● PROBLEM TO SOLVE: An exact copy of all the data below is needed, without its pictures.

##### MATERIAL FOR THIS EXERCISE #####

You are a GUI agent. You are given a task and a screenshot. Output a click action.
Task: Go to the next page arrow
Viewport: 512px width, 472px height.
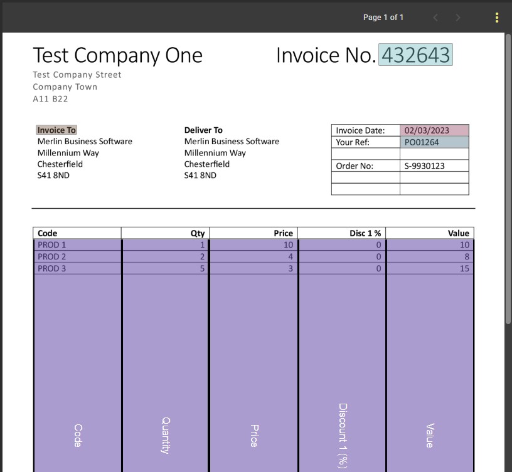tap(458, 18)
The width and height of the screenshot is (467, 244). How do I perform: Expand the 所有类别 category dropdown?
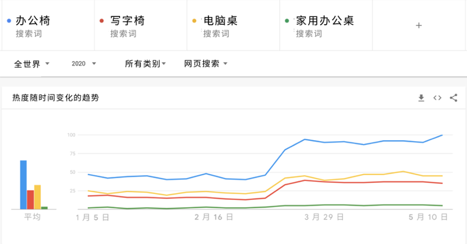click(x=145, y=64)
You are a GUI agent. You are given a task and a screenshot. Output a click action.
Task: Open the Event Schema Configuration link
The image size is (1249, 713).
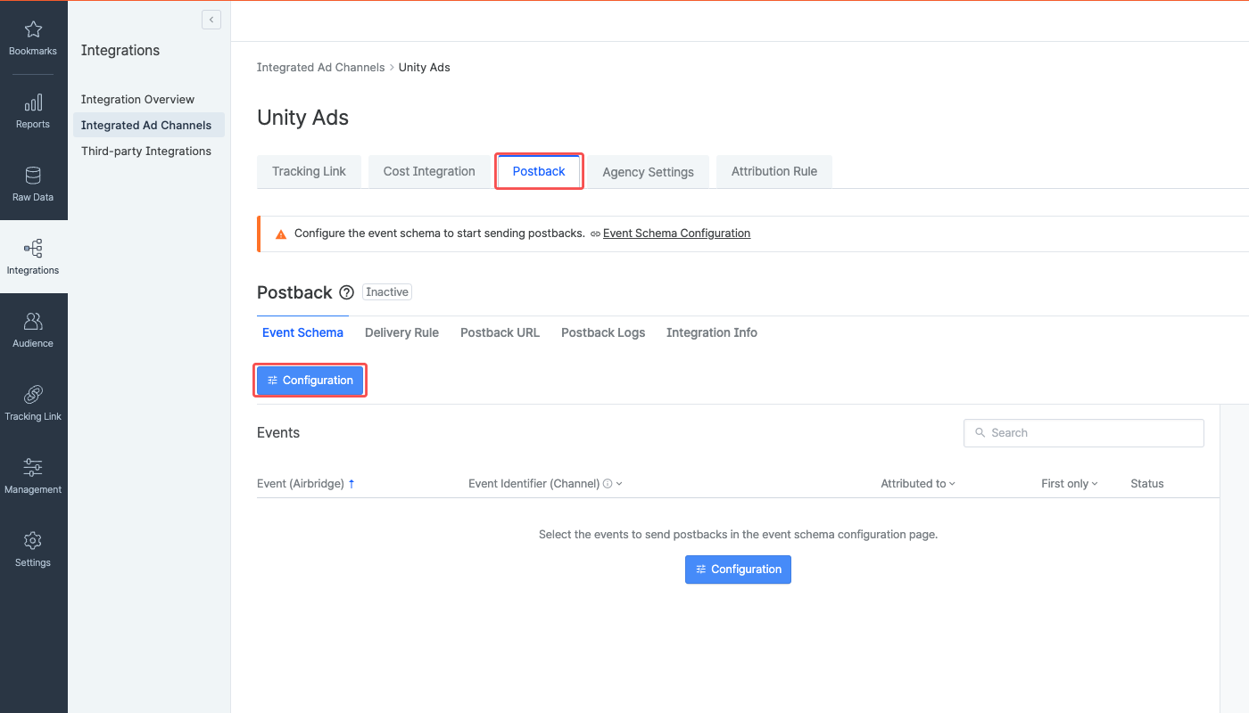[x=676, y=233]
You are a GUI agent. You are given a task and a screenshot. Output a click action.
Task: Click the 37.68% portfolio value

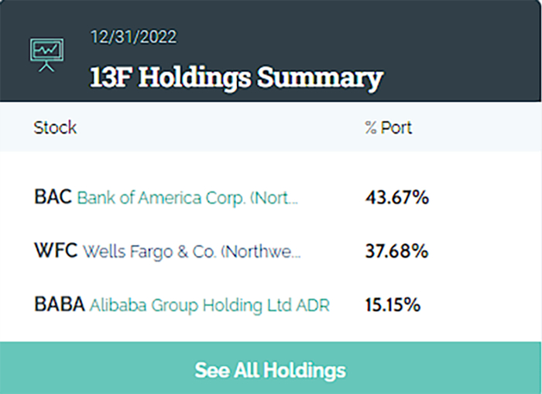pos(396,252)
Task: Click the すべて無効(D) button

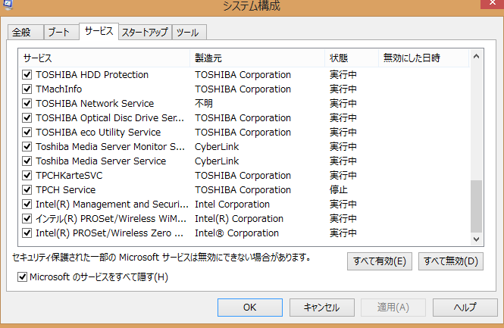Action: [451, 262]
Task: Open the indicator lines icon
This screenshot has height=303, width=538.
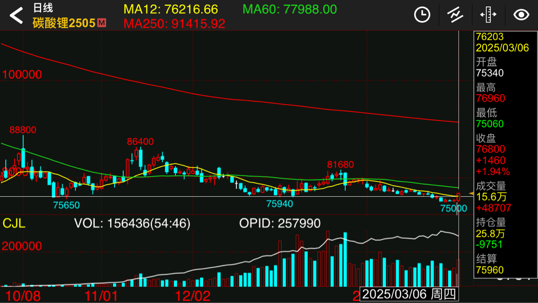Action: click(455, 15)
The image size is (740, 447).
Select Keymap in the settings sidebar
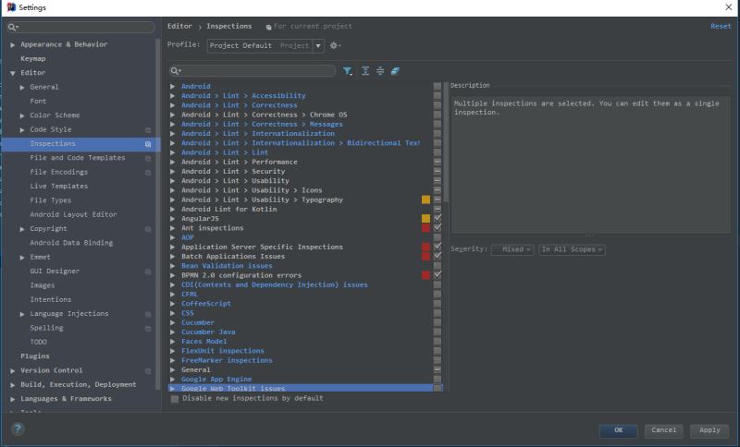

#####

● EXERCISE RESPONSE:
You are a GUI agent. You are given a task and a screenshot. Output a click action.
Task: Go to the next page arrow
Viewport: 512px width, 472px height.
tap(458, 18)
The width and height of the screenshot is (467, 244). How do I perform: Expand the 所有类别 category dropdown?
click(x=145, y=64)
You are a GUI agent. You are given a task and a screenshot. Output a click action.
Task: Open the Event Schema Configuration link
The image size is (1249, 713).
[x=676, y=233]
You are a GUI agent. You are given a task and a screenshot. Output a click action.
Task: Click the 37.68% portfolio value

pos(396,252)
Task: Click the すべて無効(D) button

Action: [451, 262]
Task: Open the indicator lines icon
This screenshot has height=303, width=538.
Action: click(455, 15)
The image size is (740, 447).
Select Keymap in the settings sidebar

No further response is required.